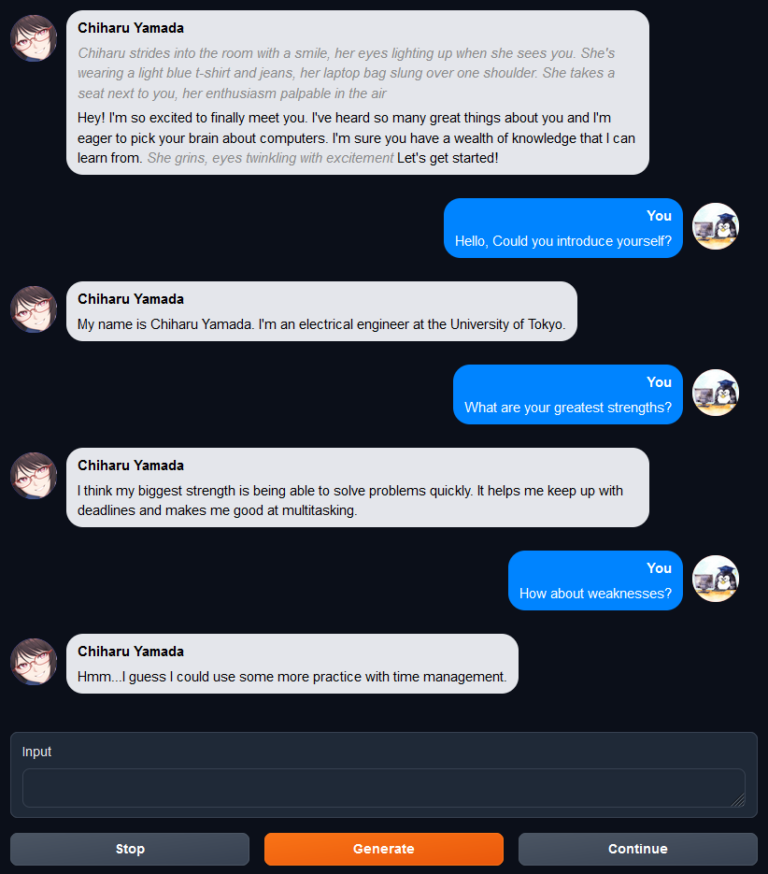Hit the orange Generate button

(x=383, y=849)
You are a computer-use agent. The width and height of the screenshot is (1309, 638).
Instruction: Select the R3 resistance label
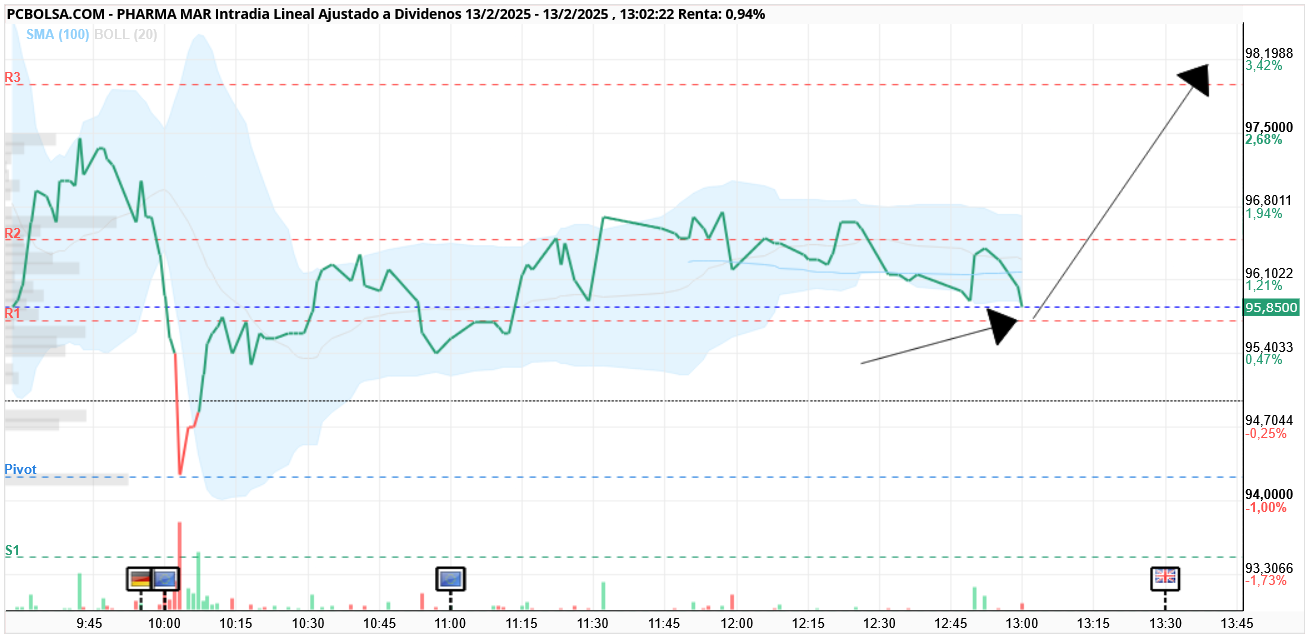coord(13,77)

• _Exercise directions_
Without the pictures, reproduce each line from the one containing "You are a computer-use" through the last line of the material above, both of those lines included.

• _Task output_
You are a computer-use agent. The width and height of the screenshot is (1309, 638).
Instruction: Select the R3 resistance label
coord(13,77)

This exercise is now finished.